Seeing the last of Stieb was like brandy to the frozen. Reliever Roy Lee Jackson, despite his 8-1 record, threw like a little girl by comparison. Leadoff man Jim Dwyer, after missing a home run foul, popped out, but Joe Nolan singled to right and Al Bumbry singled to center. The crowd went into its Concorde imitation.

That's when this evening's masterpiece joined Wednesday night's jewel in many a private gallery of special memories. Any devoted fan sees a half-dozen games a season that powerfully reinforce his conviction that baseball is one of the bad old world's basic pleasures. But two in a row?

Ford arched a solid, but hardly powerful fly ball to right-center field. Had the Blue Jays been shading him properly--toward right--center fielder Lloyd Moseby would have made a cruising catch. But Moseby was a couple of steps toward left.
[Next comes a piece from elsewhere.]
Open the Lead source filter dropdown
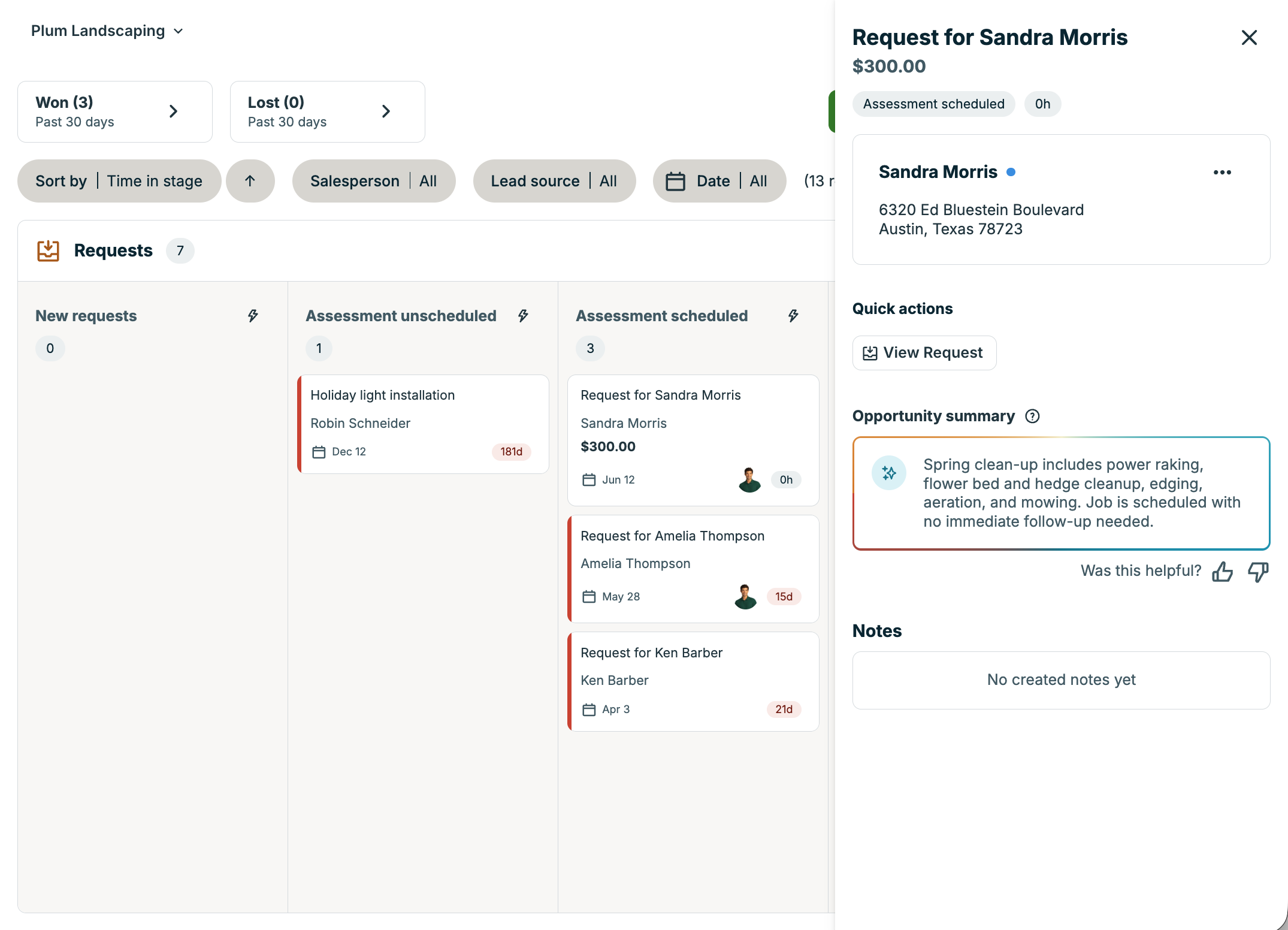 pos(554,181)
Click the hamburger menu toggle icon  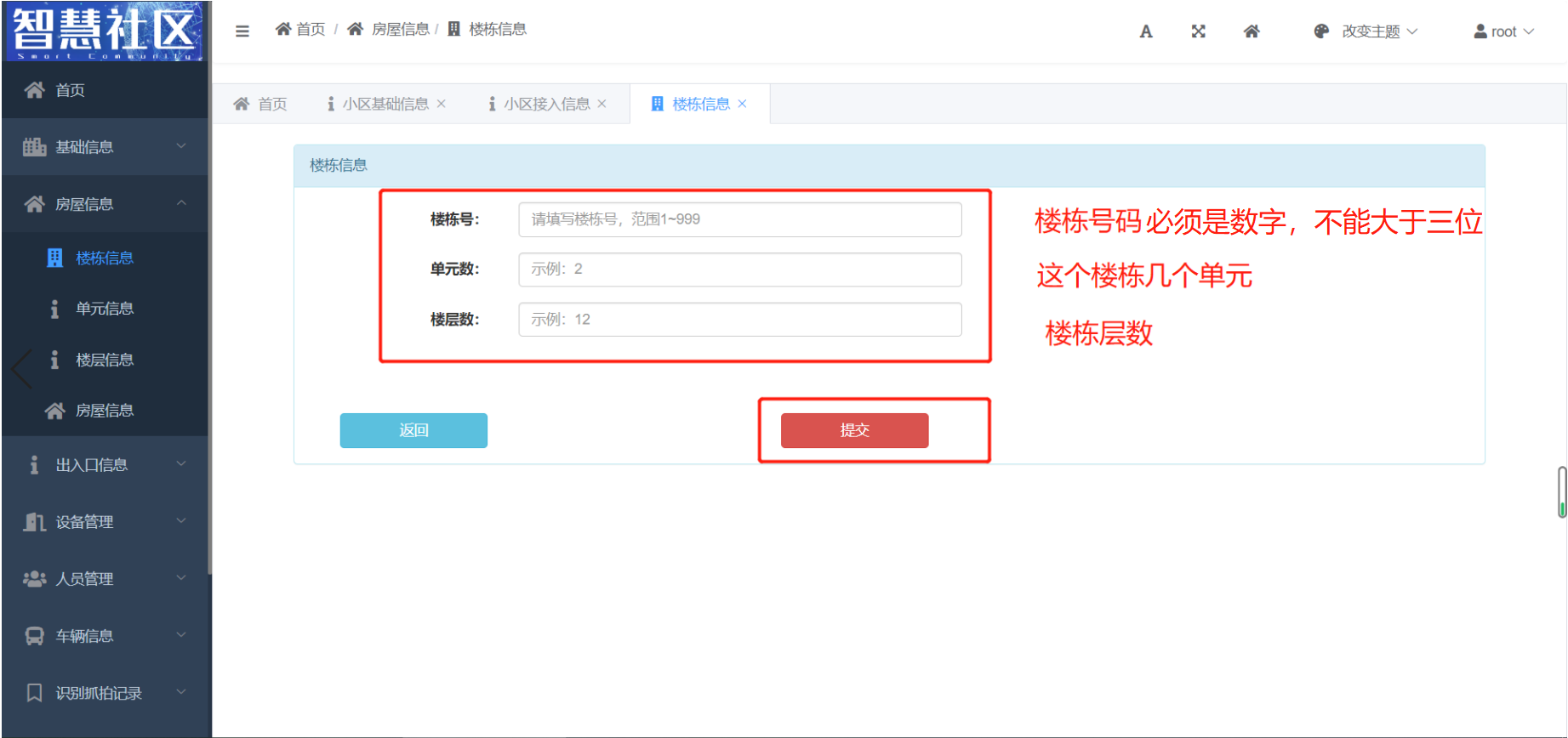(x=242, y=31)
Moseby, a .323 hitter and one of the game's coming stars, fled across the greensward. A great catch, a catch to make all Ontario cheer, was on his fingertips. Even if he missed, Bonnell had the play backed up. Nolan might score the tying run, but Bumbry, waiting between bases, would probably have to hold up at second.

Game of inches?

Try game of fractions of inches.

Just as Bonnell's homer wouldn't have cleared the fence had it been a half-inch lower, so Ford's hanging-forever fly was the perfect distance--for disaster. The ball clung, ice cream-cone style, on the tip of Moseby's glove for an instant, then rolled away. That tiny deflection decided the game. Instead of rolling to Bonnell, the ball trickled behind him.

Bumbry flew. It's what he does best. Moseby, overanxious, plucked at the rolling ball and dropped it, losing any hope of a play. When Nolan scored, Bumbry was just a stride or three behind.

On Wednesday, with two out in the ninth, Bumbry had hit what could have been a game-ending grounder, but the ball ticked off Garth Iorg's glove, changed direction, and rolled behind Alfredo Griffin, who was backing up the play. That deflection let the tying run score.

"What excitement; what a great win. I can't stop thinkin' about it," said Martinez who, like many players, is reduced to complete giddy banality by the best of games. "We're loose, but we're also alive."

"The first game I ever saw in this park was in 1974 when I was a minor league pitching coach," said Coach Ray Miller. "It was Gaylord Perry against Jim Palmer, both of 'em in their prime. I got goose bumps. Neither one would make one bad pitch. If somebody got on base, they got so mean looking you felt like the hitters were the ones in trouble.

"That's how Davis and Stieb looked tonight. Two great pitchers who just aren't gonna get beat. You admire them so much you're almost glad that neither one gave up a run and neither one lost."

When a team begins to win games in a fashion so exciting, so far in excess of the normal parameters of the sport, that thousands leave the ballpark with stunned smiles on their faces, then a club begins to believe that it can't be beaten. That's the point the Orioles are approaching. Within 21 days they have: gotten five straight hits with two out in the ninth to win; gotten four straight hits with two out in the ninth to win; and now these two rascals.

Baltimore has 29 come-from-behind victories and a 27-10 record in games decided after the seventh inning. And the team the Orioles trail by half a game--defending champ Milwaukee--is doing the same stuff. On Wednesday, the Brewers won, 1-0, in 14 innings.

Manager Joe Altobelli has a blue-collar explanation for victories like these. Back in his factory days, he was asked many times to do impossible jobs. For such tasks, you obviously need a magic tool that lets you get 10 pounds into a five-pound bag. Such a heaven-sent, makeshift magic part is called a "blivit."

Asked tonight how his team was managing such incomprehensible victories, Altobelli leaned back, puffed on his cigar and said, "Blivits."